### WHAT TO PRODUCE
Set down the data below in full, exactly as it reads, but without the pictures.

### EXERCISE MATERIAL
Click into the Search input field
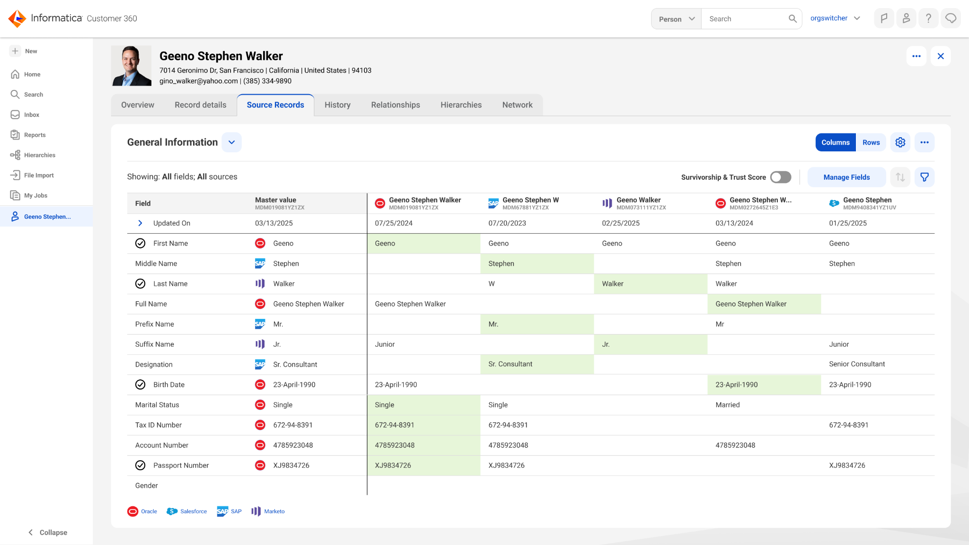Screen dimensions: 969x545 pos(746,19)
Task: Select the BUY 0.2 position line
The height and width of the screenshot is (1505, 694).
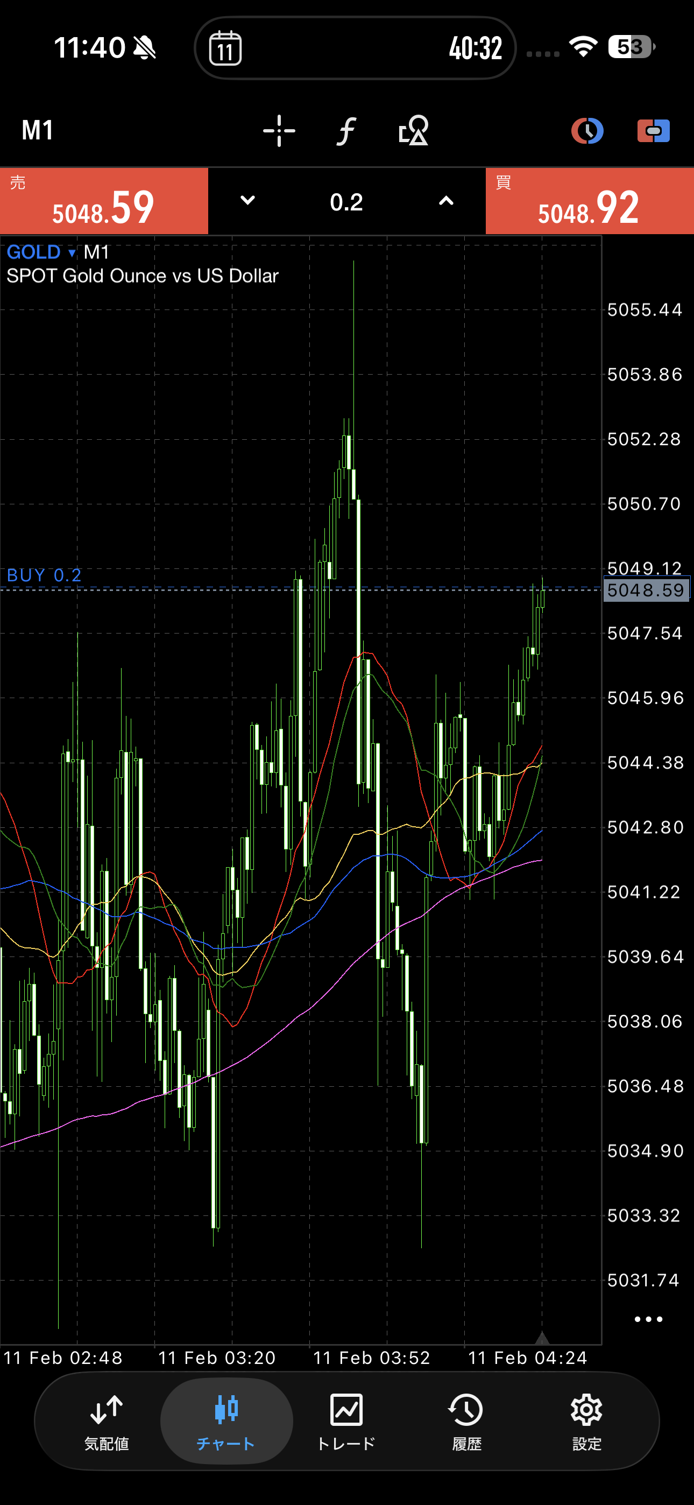Action: (x=44, y=576)
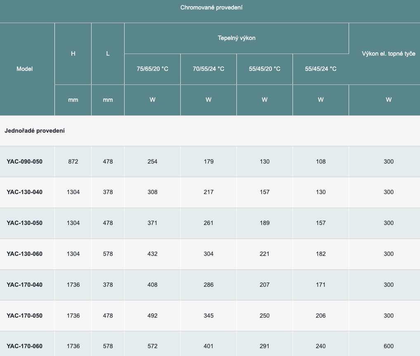The width and height of the screenshot is (420, 356).
Task: Click the 572 W heat output cell
Action: [152, 346]
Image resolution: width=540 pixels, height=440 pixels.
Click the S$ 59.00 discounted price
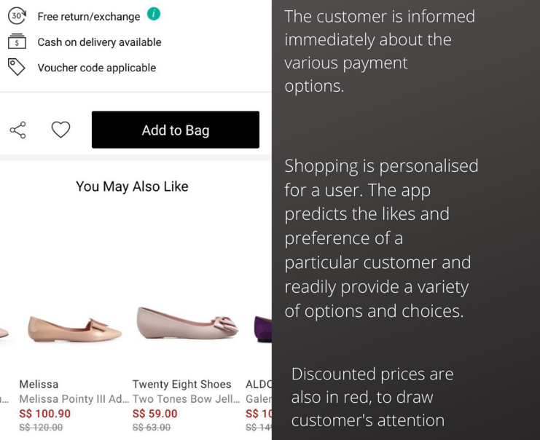(155, 414)
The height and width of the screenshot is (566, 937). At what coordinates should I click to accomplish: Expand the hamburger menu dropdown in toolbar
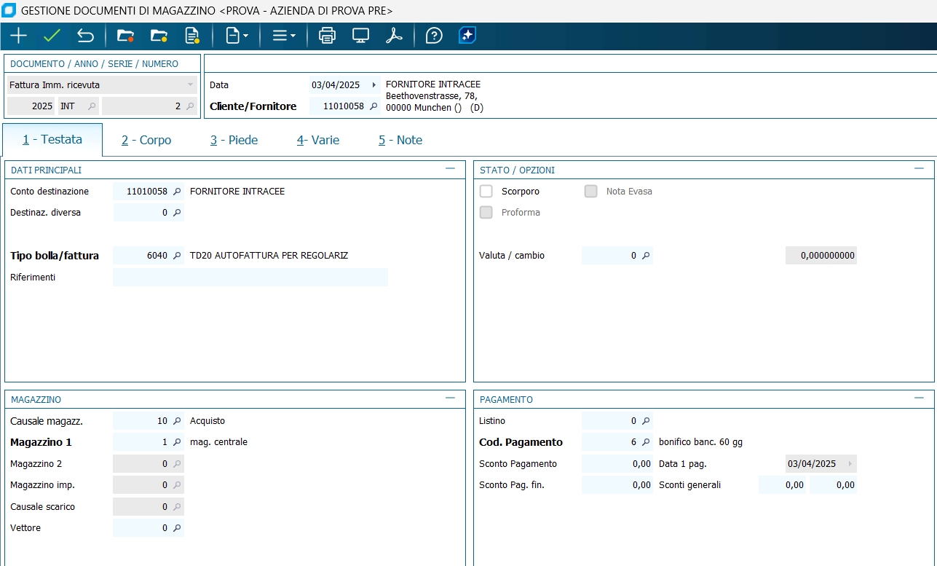tap(283, 36)

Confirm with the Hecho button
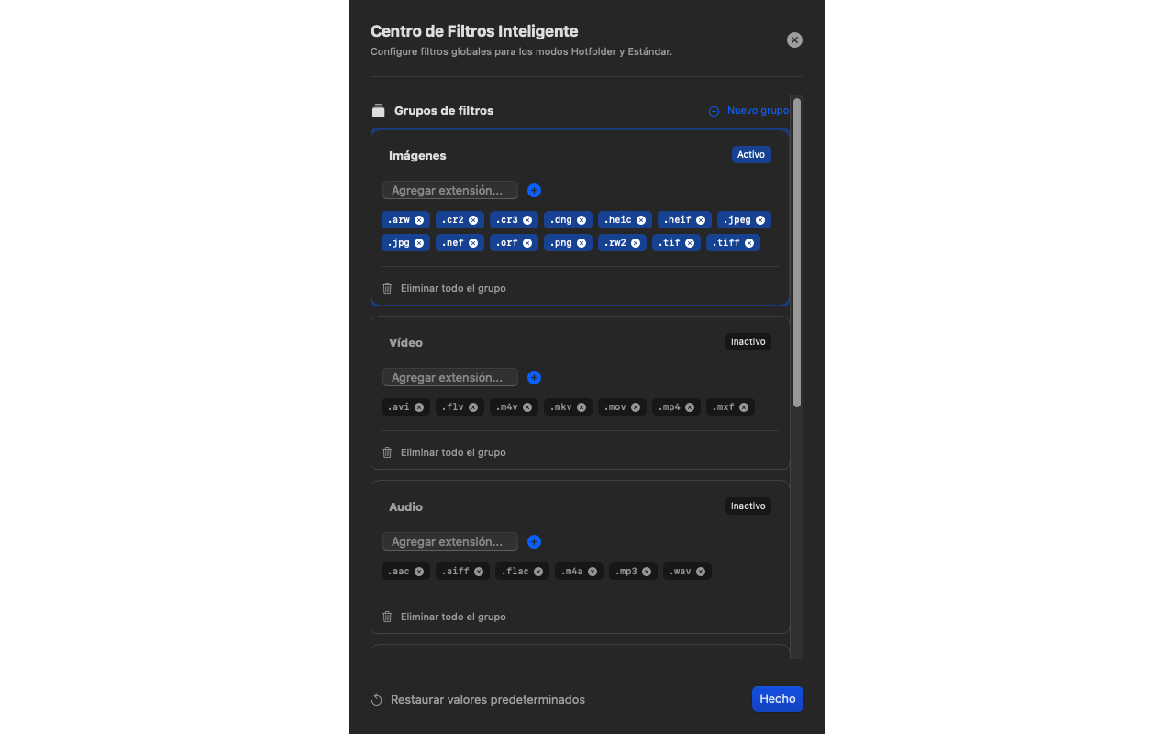778,699
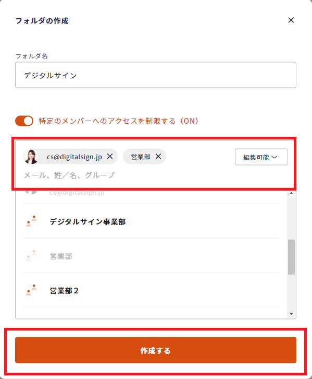
Task: Click group icon beside 営業部2
Action: tap(31, 290)
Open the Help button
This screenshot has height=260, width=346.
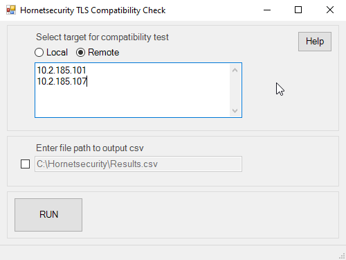coord(315,42)
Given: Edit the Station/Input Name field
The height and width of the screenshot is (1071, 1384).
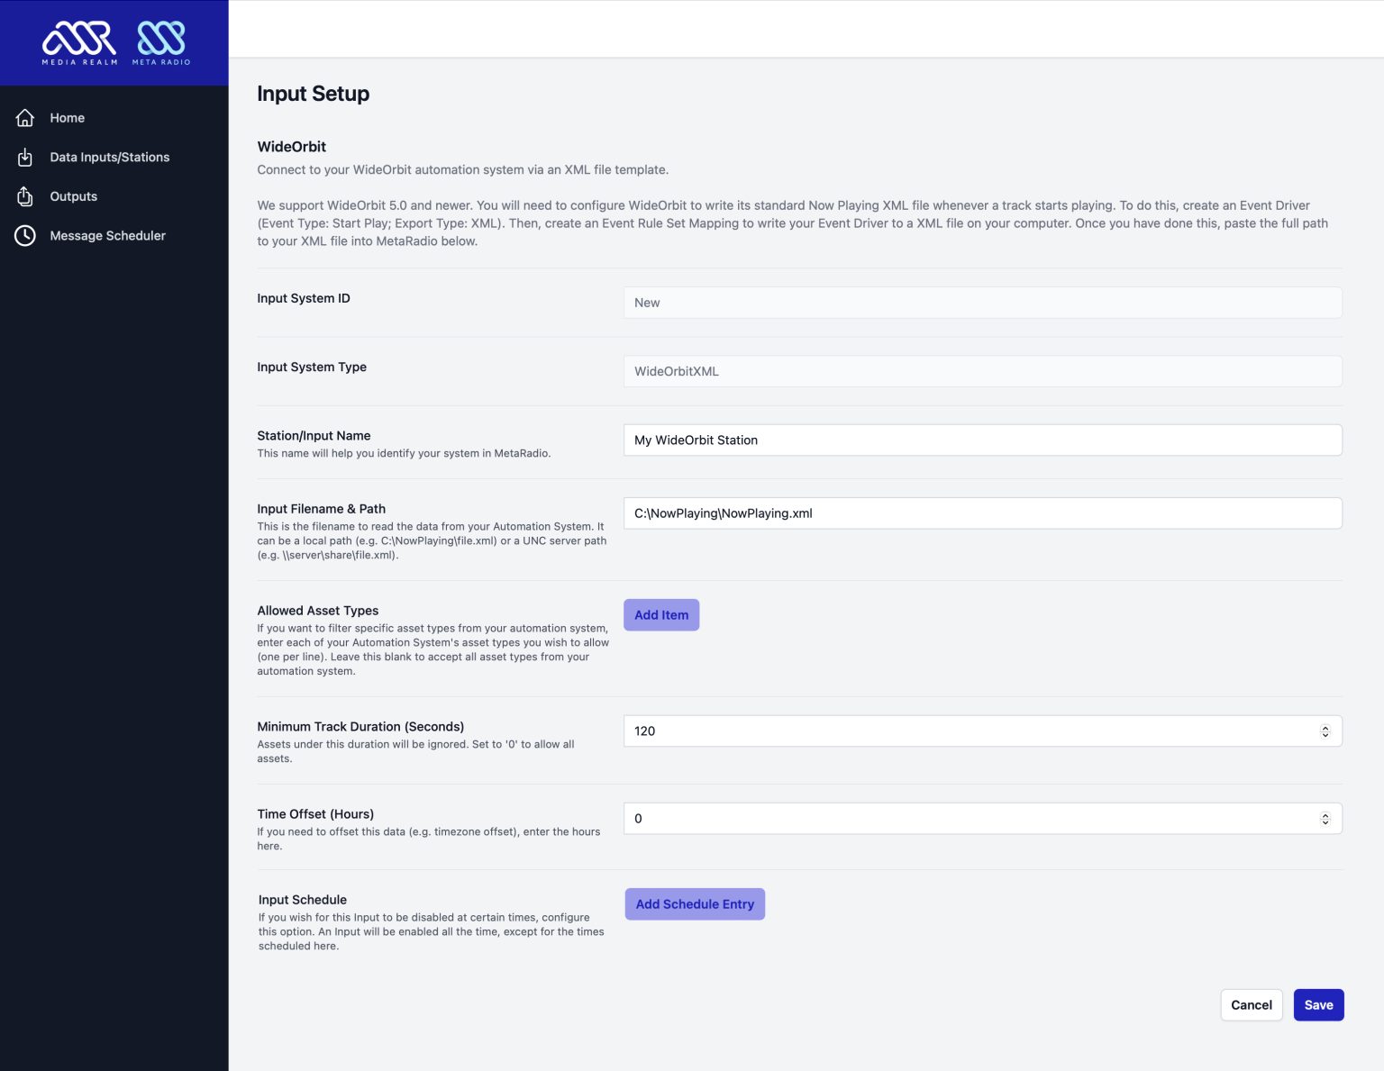Looking at the screenshot, I should tap(982, 440).
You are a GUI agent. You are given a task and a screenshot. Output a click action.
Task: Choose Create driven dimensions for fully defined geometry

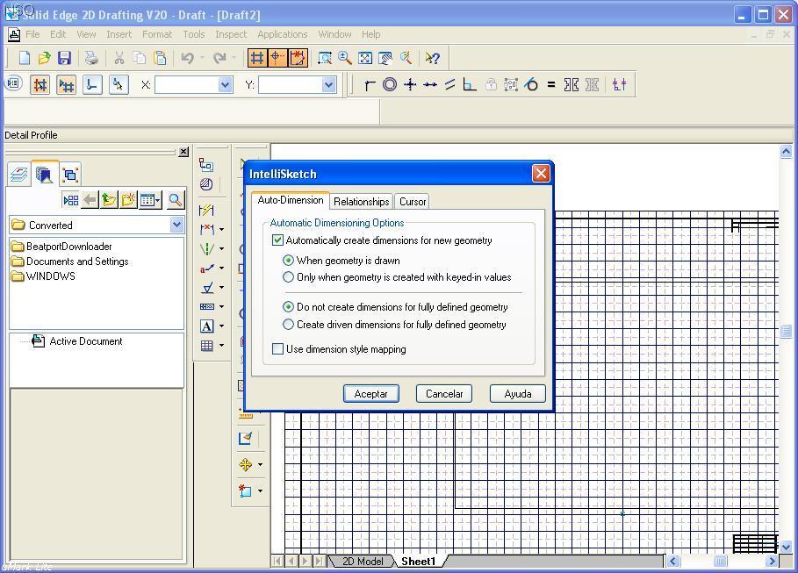(x=289, y=325)
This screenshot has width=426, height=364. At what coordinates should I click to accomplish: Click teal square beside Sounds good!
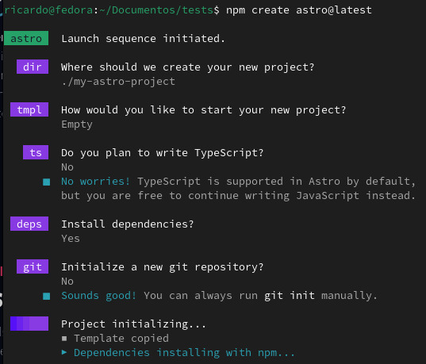47,296
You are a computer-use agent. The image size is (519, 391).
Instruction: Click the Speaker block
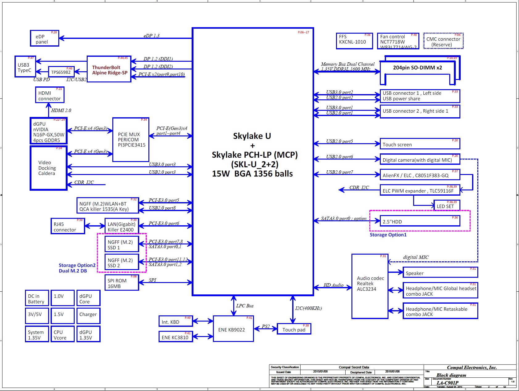click(440, 272)
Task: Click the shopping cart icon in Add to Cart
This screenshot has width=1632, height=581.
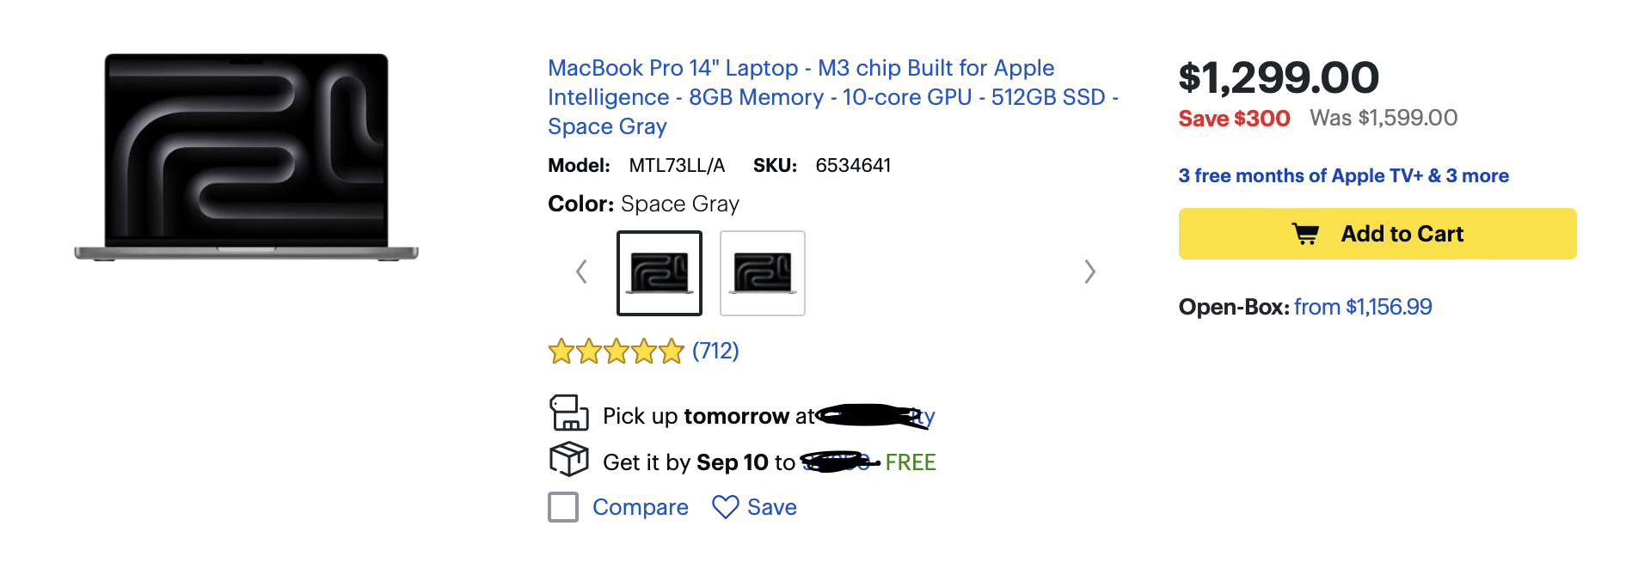Action: point(1305,234)
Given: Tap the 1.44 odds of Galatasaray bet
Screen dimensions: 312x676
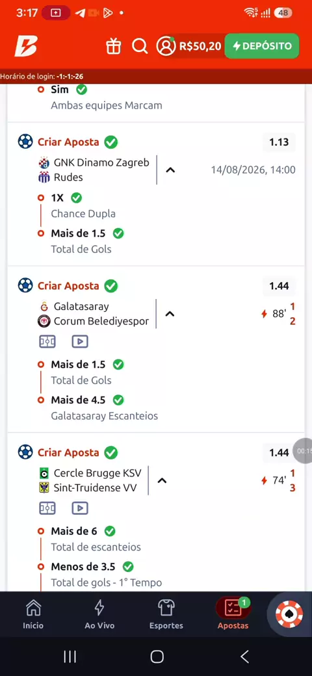Looking at the screenshot, I should [279, 286].
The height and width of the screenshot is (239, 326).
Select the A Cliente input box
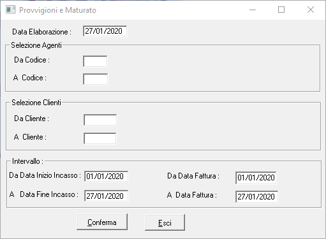[x=100, y=138]
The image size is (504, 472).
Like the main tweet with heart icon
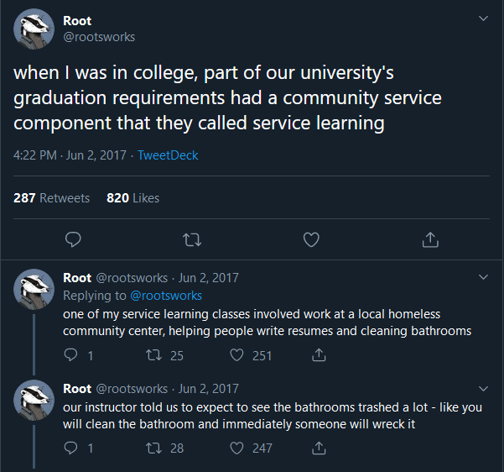(311, 240)
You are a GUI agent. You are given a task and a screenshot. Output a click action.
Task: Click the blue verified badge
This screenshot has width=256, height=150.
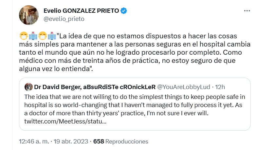click(x=124, y=10)
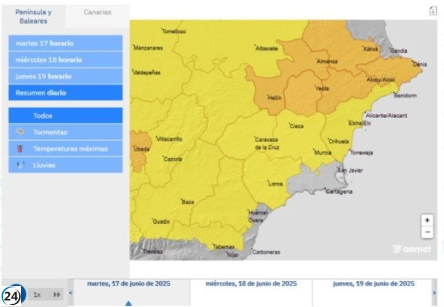Click the 24 logo badge
444x307 pixels.
pyautogui.click(x=11, y=296)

### FINISHED EXERCISE
Click into the Search input field
Screen dimensions: 969x545 pos(746,19)
Task: Select the BUY 0.2 position line
The height and width of the screenshot is (1505, 694).
Action: (x=44, y=576)
The width and height of the screenshot is (420, 356).
Task: Click the 572 W heat output cell
Action: [152, 346]
Image resolution: width=540 pixels, height=440 pixels.
Click the S$ 59.00 discounted price
(155, 414)
The height and width of the screenshot is (566, 937). At what coordinates should I click to accomplish: Expand the hamburger menu dropdown in toolbar
tap(283, 36)

Confirm with the Hecho button
778,699
Task: Click group icon beside 営業部2
Action: tap(31, 290)
Open the Help button
This screenshot has height=260, width=346.
coord(315,42)
Given: Edit the Station/Input Name field
The height and width of the screenshot is (1071, 1384).
Looking at the screenshot, I should tap(982, 440).
You are a GUI agent. You are given a task and a screenshot. Output a click action.
Task: Choose Create driven dimensions for fully defined geometry

(x=289, y=325)
This screenshot has width=426, height=364. At what coordinates should I click to accomplish: Click teal square beside Sounds good!
47,296
You are a computer-use agent. The image size is (519, 391).
Instruction: Click the Speaker block
click(440, 272)
Task: Click the shopping cart icon in Add to Cart
This screenshot has width=1632, height=581.
Action: point(1305,234)
Given: Tap the 1.44 odds of Galatasaray bet
Screen dimensions: 312x676
Looking at the screenshot, I should [279, 286].
The height and width of the screenshot is (239, 326).
Select the A Cliente input box
[x=100, y=138]
The image size is (504, 472).
Like the main tweet with heart icon
(311, 240)
You are a GUI agent. You are given a task and a screenshot. Output a click action.
Task: Click the blue verified badge
This screenshot has width=256, height=150.
click(x=124, y=10)
Click the 24 logo badge
444x307 pixels.
pyautogui.click(x=11, y=296)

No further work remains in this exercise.